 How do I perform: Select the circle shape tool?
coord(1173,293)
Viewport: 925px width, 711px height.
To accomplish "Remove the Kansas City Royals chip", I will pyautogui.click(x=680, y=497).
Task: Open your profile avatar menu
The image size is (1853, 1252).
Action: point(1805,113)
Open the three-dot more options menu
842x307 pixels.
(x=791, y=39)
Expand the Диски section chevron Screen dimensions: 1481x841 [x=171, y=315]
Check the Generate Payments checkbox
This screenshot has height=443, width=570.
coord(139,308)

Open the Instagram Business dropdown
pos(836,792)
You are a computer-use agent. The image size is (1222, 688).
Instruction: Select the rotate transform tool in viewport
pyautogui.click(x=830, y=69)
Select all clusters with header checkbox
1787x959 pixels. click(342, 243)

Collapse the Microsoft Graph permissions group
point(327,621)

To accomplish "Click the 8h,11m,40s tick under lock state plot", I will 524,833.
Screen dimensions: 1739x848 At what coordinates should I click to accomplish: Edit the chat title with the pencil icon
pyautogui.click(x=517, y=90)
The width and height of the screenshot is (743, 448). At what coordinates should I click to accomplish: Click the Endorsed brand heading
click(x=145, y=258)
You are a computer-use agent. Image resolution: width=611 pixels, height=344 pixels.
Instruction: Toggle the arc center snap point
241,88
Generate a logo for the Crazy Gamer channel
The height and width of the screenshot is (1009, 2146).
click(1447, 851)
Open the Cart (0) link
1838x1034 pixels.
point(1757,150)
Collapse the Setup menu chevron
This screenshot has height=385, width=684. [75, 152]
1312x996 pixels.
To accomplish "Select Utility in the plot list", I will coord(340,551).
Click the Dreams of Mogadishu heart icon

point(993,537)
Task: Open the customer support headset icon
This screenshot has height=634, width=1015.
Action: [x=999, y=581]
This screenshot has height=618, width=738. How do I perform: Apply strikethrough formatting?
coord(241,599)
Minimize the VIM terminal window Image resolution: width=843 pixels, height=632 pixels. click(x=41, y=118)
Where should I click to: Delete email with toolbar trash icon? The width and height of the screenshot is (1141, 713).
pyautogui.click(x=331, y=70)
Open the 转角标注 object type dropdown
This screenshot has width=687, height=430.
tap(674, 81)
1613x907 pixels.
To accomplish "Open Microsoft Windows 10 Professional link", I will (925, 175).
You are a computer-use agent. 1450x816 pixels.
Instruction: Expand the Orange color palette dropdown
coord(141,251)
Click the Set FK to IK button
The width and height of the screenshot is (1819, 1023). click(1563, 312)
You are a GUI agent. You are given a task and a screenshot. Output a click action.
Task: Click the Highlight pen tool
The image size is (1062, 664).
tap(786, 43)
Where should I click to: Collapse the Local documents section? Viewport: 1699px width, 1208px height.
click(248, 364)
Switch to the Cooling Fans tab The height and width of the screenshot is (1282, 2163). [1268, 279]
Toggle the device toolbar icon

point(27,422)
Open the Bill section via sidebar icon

**The problem**
Your answer must be a single number: the count of lines in the records that include "agent".

**Output of the exercise**
4